Peu m’importait, je crois ; la souffrance causée par ce traitement brutal n’était rien en comparaison de celles qui m’emplissaient déjà ; et j’étais trop heureux d’avoir cessé de marcher, pour me soucier d’un poignard. Je regardais à l’envers la face de l’homme qui me tenait, et je la revois toute hâlée de soleil, avec des yeux très brillants, mais je n’avais pas peur de lui. J’entendis Alan parler tout bas en gaélique avec un autre ; et ce qu’ils pouvaient dire m’était bien égal.
Ensuite les poignards se relevèrent, on nous prit nos armes et on nous assit nez à nez dans la bruyère.
– Ce sont les gens de Cluny, dit Alan. Nous ne pouvions mieux tomber. Nous n’avons qu’à rester ici avec ces sentinelles avancées, jusqu’à ce que le chef soit prévenu de notre arrivée.
Or, Cluny Macpherson, le chef du clan Vourich, avait été l’un des promoteurs de la grande rébellion, six ans auparavant ; sa tête était mise à prix, et je le croyais depuis longtemps en France avec les autres chefs de ce parti vaincu. Malgré ma fatigue, je me réveillai à moitié, d’étonnement.

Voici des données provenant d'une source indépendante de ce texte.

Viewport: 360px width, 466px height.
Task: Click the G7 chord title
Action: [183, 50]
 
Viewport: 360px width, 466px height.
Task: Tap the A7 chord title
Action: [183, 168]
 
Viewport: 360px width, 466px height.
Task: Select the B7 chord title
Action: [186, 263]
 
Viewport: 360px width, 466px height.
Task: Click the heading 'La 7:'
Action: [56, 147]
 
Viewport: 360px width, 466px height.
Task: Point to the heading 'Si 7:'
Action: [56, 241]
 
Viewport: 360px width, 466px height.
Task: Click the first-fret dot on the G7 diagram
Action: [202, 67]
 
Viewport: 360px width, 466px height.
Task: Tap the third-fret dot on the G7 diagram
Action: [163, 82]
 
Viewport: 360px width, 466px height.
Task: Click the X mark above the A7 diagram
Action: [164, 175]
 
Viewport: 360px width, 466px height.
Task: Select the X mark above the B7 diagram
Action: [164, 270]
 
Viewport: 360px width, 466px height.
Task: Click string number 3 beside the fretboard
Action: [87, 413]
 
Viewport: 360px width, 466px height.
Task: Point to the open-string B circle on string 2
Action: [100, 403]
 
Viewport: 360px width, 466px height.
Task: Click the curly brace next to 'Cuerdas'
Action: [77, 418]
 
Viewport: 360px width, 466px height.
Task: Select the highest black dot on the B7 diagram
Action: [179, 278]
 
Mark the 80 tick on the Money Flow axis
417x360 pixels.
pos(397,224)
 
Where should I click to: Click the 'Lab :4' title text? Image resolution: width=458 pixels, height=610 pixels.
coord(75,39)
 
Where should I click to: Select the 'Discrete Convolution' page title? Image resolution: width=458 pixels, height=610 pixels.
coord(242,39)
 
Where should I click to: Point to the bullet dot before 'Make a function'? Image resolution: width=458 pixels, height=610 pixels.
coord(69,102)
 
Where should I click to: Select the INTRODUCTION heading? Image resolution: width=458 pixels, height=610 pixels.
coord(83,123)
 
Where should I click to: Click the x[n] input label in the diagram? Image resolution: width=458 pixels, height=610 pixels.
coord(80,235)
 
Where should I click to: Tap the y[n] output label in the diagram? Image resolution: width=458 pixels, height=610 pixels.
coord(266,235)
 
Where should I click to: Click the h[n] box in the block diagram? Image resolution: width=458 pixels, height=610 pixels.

– Quoi, m’écriai-je, Cluny est encore ici ?
– Mais oui, il y est ! dit Alan. Toujours dans son pays, et gardé par son clan. Le roi George ne pourrait mieux faire.
J’allais lui en demander plus, mais Alan me donna mon congé.
– Je suis un peu fatigué, dit-il, et j’aimerais bien faire un petit somme.
Et, sans plus de mots, il se laissa rouler face contre terre dans un épais buisson de bruyère et s’endormit instantanément.
Je n’aurais su l’imiter. Vous avez entendu des sauterelles bruire dans l’herbe, aux jours d’été ? Eh bien, je n’eus pas plus tôt fermé les yeux que mon corps, et surtout ma tête, mon estomac et mes poignets me parurent pleins de sauterelles bruissantes ; et je dus rouvrir mes yeux aussitôt, et m’agiter et me retourner, et me relever et me recoucher, et regarder le ciel qui m’éblouissait, ou les sauvages et répugnantes sentinelles de Cluny qui regardaient par-dessus la crête de la lande et conversaient en gaélique.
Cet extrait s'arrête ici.